Collected data entries ->
########################################
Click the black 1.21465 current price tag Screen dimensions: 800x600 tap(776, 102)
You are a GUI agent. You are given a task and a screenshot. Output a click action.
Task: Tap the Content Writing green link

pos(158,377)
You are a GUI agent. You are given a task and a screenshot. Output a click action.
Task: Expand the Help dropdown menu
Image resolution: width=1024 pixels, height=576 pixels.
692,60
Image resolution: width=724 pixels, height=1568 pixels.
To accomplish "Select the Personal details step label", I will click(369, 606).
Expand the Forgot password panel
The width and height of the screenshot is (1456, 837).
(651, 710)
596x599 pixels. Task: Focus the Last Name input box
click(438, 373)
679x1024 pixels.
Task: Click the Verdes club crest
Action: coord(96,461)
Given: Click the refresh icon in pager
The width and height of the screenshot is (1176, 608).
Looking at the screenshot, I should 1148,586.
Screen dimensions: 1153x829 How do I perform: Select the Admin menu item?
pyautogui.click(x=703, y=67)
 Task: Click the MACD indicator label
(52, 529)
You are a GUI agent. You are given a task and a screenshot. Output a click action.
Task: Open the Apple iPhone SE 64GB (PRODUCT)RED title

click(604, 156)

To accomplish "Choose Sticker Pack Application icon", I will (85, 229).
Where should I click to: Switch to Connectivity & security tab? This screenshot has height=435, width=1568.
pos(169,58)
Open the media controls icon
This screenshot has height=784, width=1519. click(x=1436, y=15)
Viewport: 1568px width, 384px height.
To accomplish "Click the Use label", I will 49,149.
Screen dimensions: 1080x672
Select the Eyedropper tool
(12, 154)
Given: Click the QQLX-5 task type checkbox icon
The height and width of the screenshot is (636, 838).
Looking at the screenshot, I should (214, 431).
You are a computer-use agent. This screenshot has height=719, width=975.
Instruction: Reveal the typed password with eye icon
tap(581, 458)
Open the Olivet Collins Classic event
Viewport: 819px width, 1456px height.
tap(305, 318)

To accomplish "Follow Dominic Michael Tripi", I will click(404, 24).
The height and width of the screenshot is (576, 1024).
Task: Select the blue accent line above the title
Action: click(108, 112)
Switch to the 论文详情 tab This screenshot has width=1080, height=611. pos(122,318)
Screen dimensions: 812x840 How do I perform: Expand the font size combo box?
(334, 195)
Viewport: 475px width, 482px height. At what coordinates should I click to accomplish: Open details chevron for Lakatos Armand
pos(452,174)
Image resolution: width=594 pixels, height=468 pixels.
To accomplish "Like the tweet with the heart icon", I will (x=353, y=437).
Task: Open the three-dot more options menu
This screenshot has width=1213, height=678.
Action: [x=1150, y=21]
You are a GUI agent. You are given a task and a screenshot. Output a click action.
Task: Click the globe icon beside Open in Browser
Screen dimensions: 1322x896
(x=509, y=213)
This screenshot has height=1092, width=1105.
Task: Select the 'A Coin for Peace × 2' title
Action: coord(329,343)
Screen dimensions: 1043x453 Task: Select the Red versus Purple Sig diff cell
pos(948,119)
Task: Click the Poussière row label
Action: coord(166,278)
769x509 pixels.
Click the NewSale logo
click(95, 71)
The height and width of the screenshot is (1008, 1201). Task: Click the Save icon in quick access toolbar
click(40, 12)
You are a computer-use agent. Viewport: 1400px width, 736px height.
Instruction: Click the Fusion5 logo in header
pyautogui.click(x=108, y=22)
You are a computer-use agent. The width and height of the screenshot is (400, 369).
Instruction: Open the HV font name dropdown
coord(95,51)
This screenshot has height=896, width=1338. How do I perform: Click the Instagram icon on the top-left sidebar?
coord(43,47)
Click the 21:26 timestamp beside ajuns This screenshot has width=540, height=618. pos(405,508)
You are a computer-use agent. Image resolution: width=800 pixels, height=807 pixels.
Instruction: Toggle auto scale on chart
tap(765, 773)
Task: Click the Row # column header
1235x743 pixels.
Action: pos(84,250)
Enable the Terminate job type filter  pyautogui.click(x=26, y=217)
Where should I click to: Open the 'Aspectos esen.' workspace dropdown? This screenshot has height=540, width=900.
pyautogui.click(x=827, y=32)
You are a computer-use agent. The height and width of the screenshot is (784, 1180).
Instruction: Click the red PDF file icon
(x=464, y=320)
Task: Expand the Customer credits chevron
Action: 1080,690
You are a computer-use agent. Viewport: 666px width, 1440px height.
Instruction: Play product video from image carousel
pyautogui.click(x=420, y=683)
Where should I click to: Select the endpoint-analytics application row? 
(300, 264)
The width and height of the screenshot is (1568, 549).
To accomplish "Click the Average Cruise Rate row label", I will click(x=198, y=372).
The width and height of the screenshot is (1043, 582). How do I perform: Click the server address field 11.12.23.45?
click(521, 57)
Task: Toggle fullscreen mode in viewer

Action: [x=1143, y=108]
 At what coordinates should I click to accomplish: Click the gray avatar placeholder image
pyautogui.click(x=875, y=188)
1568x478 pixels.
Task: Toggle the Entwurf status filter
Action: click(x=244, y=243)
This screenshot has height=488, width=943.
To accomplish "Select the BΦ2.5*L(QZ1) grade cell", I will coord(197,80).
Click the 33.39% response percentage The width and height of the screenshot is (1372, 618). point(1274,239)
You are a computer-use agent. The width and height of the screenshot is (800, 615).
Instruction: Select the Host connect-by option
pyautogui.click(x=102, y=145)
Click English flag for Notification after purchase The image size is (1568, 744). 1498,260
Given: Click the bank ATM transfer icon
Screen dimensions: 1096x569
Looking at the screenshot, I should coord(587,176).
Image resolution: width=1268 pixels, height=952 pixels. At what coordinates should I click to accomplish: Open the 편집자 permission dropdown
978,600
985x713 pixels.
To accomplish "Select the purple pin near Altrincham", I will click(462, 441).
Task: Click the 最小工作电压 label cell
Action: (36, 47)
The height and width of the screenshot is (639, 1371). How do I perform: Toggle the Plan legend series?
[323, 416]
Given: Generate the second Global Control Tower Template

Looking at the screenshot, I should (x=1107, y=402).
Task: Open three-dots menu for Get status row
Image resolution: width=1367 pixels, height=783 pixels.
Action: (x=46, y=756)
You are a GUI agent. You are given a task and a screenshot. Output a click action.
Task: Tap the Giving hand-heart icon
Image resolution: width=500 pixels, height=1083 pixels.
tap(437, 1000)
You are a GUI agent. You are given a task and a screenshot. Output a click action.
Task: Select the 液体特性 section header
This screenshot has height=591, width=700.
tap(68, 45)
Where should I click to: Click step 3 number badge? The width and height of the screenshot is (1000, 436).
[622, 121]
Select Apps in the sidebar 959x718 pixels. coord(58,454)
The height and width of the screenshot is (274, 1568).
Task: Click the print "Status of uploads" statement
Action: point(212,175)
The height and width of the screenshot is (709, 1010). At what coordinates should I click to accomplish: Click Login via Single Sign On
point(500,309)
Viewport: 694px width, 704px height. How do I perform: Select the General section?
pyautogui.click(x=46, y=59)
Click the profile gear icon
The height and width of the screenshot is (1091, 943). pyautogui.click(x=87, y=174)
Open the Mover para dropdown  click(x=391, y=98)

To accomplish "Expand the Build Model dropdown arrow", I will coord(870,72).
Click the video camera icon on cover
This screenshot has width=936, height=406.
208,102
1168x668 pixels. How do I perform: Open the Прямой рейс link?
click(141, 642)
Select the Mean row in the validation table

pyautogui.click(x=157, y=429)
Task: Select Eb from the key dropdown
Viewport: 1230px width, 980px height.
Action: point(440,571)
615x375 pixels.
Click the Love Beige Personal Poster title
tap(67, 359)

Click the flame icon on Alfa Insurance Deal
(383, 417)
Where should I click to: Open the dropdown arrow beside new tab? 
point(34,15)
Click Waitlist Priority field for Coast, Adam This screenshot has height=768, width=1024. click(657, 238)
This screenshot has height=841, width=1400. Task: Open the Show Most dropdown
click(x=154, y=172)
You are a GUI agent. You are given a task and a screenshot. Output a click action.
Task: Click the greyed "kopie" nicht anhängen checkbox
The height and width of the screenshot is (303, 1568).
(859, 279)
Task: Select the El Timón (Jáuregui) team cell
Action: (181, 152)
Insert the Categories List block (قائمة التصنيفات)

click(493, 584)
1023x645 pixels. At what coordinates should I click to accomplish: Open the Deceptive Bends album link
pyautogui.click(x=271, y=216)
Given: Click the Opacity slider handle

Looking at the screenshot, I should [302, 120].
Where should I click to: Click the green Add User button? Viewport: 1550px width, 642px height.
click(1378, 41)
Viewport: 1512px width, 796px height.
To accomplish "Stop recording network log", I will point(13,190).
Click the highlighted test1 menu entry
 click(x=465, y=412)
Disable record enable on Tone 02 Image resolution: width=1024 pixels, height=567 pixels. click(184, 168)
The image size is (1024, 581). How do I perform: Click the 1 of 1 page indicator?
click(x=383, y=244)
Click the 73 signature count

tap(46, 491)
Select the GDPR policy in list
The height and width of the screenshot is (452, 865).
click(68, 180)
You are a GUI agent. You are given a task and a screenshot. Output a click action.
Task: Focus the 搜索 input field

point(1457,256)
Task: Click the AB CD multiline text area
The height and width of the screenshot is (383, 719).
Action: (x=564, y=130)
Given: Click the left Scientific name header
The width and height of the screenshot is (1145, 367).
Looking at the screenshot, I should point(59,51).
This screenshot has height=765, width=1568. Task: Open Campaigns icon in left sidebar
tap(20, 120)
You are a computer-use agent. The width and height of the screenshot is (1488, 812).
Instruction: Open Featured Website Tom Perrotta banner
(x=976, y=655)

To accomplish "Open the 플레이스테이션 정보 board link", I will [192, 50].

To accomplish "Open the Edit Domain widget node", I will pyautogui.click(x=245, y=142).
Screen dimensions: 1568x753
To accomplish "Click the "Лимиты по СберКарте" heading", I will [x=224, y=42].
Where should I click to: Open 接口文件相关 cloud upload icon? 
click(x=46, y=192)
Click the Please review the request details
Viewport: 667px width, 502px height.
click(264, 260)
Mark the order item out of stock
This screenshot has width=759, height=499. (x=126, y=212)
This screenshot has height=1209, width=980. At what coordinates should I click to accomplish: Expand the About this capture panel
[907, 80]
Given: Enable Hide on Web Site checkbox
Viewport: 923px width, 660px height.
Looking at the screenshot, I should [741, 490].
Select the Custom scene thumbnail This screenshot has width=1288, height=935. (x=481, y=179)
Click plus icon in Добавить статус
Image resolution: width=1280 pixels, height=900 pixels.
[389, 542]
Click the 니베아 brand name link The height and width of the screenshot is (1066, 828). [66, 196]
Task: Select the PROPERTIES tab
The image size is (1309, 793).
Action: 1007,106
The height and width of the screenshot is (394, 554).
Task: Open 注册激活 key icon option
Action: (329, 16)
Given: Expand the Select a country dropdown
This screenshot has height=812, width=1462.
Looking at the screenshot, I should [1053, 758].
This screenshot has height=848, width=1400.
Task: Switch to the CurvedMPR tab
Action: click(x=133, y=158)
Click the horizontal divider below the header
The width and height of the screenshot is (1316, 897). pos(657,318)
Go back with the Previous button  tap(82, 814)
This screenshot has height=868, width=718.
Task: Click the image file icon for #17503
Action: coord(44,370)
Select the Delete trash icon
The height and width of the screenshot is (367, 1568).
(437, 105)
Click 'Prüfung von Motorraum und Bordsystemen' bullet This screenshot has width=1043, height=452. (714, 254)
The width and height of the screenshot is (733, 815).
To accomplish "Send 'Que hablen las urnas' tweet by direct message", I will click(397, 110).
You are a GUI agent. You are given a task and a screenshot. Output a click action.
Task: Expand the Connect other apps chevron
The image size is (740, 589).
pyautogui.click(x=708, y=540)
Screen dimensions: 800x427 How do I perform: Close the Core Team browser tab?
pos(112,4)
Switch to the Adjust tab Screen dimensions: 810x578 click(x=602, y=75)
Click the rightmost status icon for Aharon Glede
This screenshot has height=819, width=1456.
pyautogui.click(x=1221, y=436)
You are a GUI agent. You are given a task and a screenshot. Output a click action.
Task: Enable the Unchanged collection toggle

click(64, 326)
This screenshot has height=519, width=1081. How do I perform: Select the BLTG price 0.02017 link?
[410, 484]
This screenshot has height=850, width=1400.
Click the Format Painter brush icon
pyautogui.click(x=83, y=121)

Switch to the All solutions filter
########################################
What to work on -> How many of the lines above hold "three"? Answer with only the number.

Solution to this task -> 2